I just got back from New York, where I had a little meeting with the folks at HarperCollins; midway through, my wonderful wonderful new editor Jeanette Perez slipped me a photocopy of my first-ever review for We Disappear, which had just, um, "appeared" that day from Publishers Weekly. I'll copy it in its entirety:
We Disappear Scott Heim. Harper Perennial, $13.95 paper (304p) ISBN 978-0-06-146897-1 Strange and luminous, this fascinating psychological thriller from Heim (In Awe) tackles questions of identity, illness and trauma. Scott, a writer and drug addict, travels back to Kansas from New York City at the request of his ill mother, Donna, who’s become obsessed with missing children. Scott soon finds out that Donna believes she was kidnapped in her youth by an elderly couple who eventually returned her unharmed. This experience has led her to an odd alliance with a boy who leaves candy on Donna’s front porch. When Donna becomes too ill to continue research for a supposed book on disappeared children, Scott, with help from a friend of Donna’s, goes on the road for answers. Taut and beautifully clear, the writing at times recalls that of Paul Auster, but the plot ends in a place less interesting than where it began. The reader may feel that revealing the mundane truth behind Donna’s childhood experiences betrays the essential mystery of all the lost boys and girls described in the novel. (Mar.)

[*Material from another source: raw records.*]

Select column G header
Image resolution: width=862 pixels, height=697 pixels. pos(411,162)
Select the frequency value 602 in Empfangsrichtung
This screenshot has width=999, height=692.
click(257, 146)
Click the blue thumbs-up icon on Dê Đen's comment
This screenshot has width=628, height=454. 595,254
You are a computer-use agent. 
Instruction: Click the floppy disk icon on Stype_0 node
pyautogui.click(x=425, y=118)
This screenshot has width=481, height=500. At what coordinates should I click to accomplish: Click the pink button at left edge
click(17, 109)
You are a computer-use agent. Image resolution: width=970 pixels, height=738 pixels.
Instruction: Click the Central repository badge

After our meeting, Jeanette and I, along with Heather Drucker, Mara Lander, and Amy Baker, excellent people one and all, trooped through the snow to have a drink at a nearby bar, where I tried to make my martini shoo away the lingering thought of those small but snarky lines about "less interesting" and "mundane truth."
That's the thing about reviews. Even when 95% of one is good, it's the 5% that I (and a lot of other writers I know) will never forget. I can still quote lines from reviews I got in 1995 that upset me. If I were smarter, I'd be more like Michael, who doesn't read a single review of his books. In general, though, I think this PW review is pretty decent, but it's making me feel queasy and apprehensive again, since it's basically been a decade since I've published a new novel.
Speaking of Michael: you can now get Charity Girl in paperback!
(More about New York: It seemed quieter this time than ever before. Maybe it was all the sleet and snow. And, since moving to Boston five years back, I'd forgotten what NYC becomes during holiday season. Parties galore. I met up with a bunch of writer friends, most notably Jon and Vestal, at one, but I don't really remember very much of the last hour of it.... Oh, and congrats to Vestal for selling his new book!)
Tonight (12/19) I also gave my first interview about my novel, for a magazine's March issue. I'll post links when these sort of things come out. And Harper is currently finalizing the dates for my book tour, which I'll also post here and on my Myspace page very soon.
I realize this blog lately has become an endless posting of YouTube and Myspace embeddings, so I guess this diary-like entry is overdue. Happy holidays....
Posted by scottheim at December 20, 2007 02:29 AM
Comments
I'm sorry if this review seems like it contains "spoilers"!! Actually it doesn't give too much away-- it's not that much more detailed than, say, the back-cover copy on the book.
Posted by: Scott Heim
at December 21, 2007 06:14 PM
See ... I -- and, I'd imagine, a good number of your readers -- don't find this little "exhortation" with regards to the "munadne truth" element off-putting at all. Granted, I don't know the specifics of this particular plot-point; but it seems that issues of childhood memory and the truths we create for ourselves is a common thread throughout your work. Just because the manufactured "truth" may be revealed as such, that doesn't really diminish it's sway over the individual's/character's reality. Being let in on the supposedly mundane (read: "real") truth doesn't "betray the essential mystery" so much as it makes the arc of the story more poignant.
So suck it, Publishers Weekly. (Never mind the fact that the majority of the review was super-positive. Congratulations on that!).